WHAT IS REQUIRED >>
The whole listing below must be repeated exactly.

————

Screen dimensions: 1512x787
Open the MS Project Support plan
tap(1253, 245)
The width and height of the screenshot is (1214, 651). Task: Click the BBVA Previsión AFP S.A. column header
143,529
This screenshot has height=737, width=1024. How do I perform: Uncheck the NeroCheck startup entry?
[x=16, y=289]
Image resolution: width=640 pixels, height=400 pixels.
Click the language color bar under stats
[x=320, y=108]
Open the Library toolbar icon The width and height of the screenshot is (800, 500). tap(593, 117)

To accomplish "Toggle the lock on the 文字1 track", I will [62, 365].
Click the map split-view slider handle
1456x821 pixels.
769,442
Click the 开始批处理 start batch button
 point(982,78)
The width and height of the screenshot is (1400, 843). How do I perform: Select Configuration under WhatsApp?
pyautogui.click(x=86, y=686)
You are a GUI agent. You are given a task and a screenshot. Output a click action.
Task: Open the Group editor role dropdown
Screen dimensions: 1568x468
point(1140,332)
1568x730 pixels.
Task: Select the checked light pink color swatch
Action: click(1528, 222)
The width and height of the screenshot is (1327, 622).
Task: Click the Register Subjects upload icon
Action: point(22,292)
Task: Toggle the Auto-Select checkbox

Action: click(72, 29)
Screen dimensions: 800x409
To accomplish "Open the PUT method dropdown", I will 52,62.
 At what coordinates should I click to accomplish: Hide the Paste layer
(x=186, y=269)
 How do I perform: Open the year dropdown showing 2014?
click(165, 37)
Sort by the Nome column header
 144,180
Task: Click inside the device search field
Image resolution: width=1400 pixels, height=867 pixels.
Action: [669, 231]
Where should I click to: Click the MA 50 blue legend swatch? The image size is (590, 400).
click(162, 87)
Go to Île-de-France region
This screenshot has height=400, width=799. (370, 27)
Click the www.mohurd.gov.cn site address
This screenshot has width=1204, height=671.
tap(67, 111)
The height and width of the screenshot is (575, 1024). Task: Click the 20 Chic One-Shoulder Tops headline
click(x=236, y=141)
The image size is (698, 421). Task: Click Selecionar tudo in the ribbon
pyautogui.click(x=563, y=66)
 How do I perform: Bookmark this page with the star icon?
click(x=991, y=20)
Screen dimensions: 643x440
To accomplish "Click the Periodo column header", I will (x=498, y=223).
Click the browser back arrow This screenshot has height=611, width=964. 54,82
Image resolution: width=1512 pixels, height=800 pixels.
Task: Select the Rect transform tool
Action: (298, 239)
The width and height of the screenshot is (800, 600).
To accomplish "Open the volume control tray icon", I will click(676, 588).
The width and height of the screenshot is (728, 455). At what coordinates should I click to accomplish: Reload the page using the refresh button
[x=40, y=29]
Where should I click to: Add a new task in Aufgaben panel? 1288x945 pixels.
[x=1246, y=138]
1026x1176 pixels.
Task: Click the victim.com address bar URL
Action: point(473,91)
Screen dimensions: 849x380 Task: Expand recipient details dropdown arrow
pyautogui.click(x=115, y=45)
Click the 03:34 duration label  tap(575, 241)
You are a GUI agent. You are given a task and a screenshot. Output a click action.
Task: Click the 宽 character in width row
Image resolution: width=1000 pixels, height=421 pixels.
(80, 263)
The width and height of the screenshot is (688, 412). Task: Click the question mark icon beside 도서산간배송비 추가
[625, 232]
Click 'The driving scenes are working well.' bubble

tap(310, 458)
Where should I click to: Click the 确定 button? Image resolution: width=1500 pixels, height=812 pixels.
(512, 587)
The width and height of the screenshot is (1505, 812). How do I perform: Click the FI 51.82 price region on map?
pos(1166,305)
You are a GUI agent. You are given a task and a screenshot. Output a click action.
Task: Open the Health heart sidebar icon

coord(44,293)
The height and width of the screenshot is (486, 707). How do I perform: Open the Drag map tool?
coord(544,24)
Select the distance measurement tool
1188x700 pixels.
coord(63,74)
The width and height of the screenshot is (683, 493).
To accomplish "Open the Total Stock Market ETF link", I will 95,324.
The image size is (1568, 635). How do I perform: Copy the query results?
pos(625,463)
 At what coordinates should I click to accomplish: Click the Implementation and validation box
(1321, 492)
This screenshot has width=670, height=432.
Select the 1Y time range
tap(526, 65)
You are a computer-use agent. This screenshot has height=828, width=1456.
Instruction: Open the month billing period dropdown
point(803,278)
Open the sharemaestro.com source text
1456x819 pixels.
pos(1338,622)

————

RESULT BELOW >>
Screen dimensions: 1512x787
Open the MS Project Support plan
tap(1253, 245)
The width and height of the screenshot is (1214, 651). Task: Click the BBVA Previsión AFP S.A. column header
143,529
This screenshot has height=737, width=1024. How do I perform: Uncheck the NeroCheck startup entry?
[x=16, y=289]
Image resolution: width=640 pixels, height=400 pixels.
Click the language color bar under stats
[x=320, y=108]
Open the Library toolbar icon The width and height of the screenshot is (800, 500). tap(593, 117)

To accomplish "Toggle the lock on the 文字1 track", I will [62, 365].
Click the map split-view slider handle
1456x821 pixels.
769,442
Click the 开始批处理 start batch button
 point(982,78)
The width and height of the screenshot is (1400, 843). How do I perform: Select Configuration under WhatsApp?
pyautogui.click(x=86, y=686)
You are a GUI agent. You are given a task and a screenshot. Output a click action.
Task: Open the Group editor role dropdown
Screen dimensions: 1568x468
point(1140,332)
1568x730 pixels.
Task: Select the checked light pink color swatch
Action: click(1528, 222)
The width and height of the screenshot is (1327, 622).
Task: Click the Register Subjects upload icon
Action: point(22,292)
Task: Toggle the Auto-Select checkbox

Action: click(72, 29)
Screen dimensions: 800x409
To accomplish "Open the PUT method dropdown", I will 52,62.
 At what coordinates should I click to accomplish: Hide the Paste layer
(x=186, y=269)
 How do I perform: Open the year dropdown showing 2014?
click(165, 37)
Sort by the Nome column header
 144,180
Task: Click inside the device search field
Image resolution: width=1400 pixels, height=867 pixels.
Action: [669, 231]
Where should I click to: Click the MA 50 blue legend swatch? The image size is (590, 400).
click(162, 87)
Go to Île-de-France region
This screenshot has height=400, width=799. (370, 27)
Click the www.mohurd.gov.cn site address
This screenshot has width=1204, height=671.
tap(67, 111)
The height and width of the screenshot is (575, 1024). Task: Click the 20 Chic One-Shoulder Tops headline
click(x=236, y=141)
The image size is (698, 421). Task: Click Selecionar tudo in the ribbon
pyautogui.click(x=563, y=66)
 How do I perform: Bookmark this page with the star icon?
click(x=991, y=20)
Screen dimensions: 643x440
To accomplish "Click the Periodo column header", I will (x=498, y=223).
Click the browser back arrow This screenshot has height=611, width=964. 54,82
Image resolution: width=1512 pixels, height=800 pixels.
Task: Select the Rect transform tool
Action: (298, 239)
The width and height of the screenshot is (800, 600).
To accomplish "Open the volume control tray icon", I will click(676, 588).
The width and height of the screenshot is (728, 455). At what coordinates should I click to accomplish: Reload the page using the refresh button
[x=40, y=29]
Where should I click to: Add a new task in Aufgaben panel? 1288x945 pixels.
[x=1246, y=138]
1026x1176 pixels.
Task: Click the victim.com address bar URL
Action: point(473,91)
Screen dimensions: 849x380 Task: Expand recipient details dropdown arrow
pyautogui.click(x=115, y=45)
Click the 03:34 duration label  tap(575, 241)
You are a GUI agent. You are given a task and a screenshot. Output a click action.
Task: Click the 宽 character in width row
Image resolution: width=1000 pixels, height=421 pixels.
(80, 263)
The width and height of the screenshot is (688, 412). Task: Click the question mark icon beside 도서산간배송비 추가
[625, 232]
Click 'The driving scenes are working well.' bubble

tap(310, 458)
Where should I click to: Click the 确定 button? Image resolution: width=1500 pixels, height=812 pixels.
(512, 587)
The width and height of the screenshot is (1505, 812). How do I perform: Click the FI 51.82 price region on map?
pos(1166,305)
You are a GUI agent. You are given a task and a screenshot. Output a click action.
Task: Open the Health heart sidebar icon

coord(44,293)
The height and width of the screenshot is (486, 707). How do I perform: Open the Drag map tool?
coord(544,24)
Select the distance measurement tool
1188x700 pixels.
coord(63,74)
The width and height of the screenshot is (683, 493).
To accomplish "Open the Total Stock Market ETF link", I will 95,324.
The image size is (1568, 635). How do I perform: Copy the query results?
pos(625,463)
 At what coordinates should I click to accomplish: Click the Implementation and validation box
(1321, 492)
This screenshot has width=670, height=432.
Select the 1Y time range
tap(526, 65)
You are a computer-use agent. This screenshot has height=828, width=1456.
Instruction: Open the month billing period dropdown
point(803,278)
Open the sharemaestro.com source text
1456x819 pixels.
pos(1338,622)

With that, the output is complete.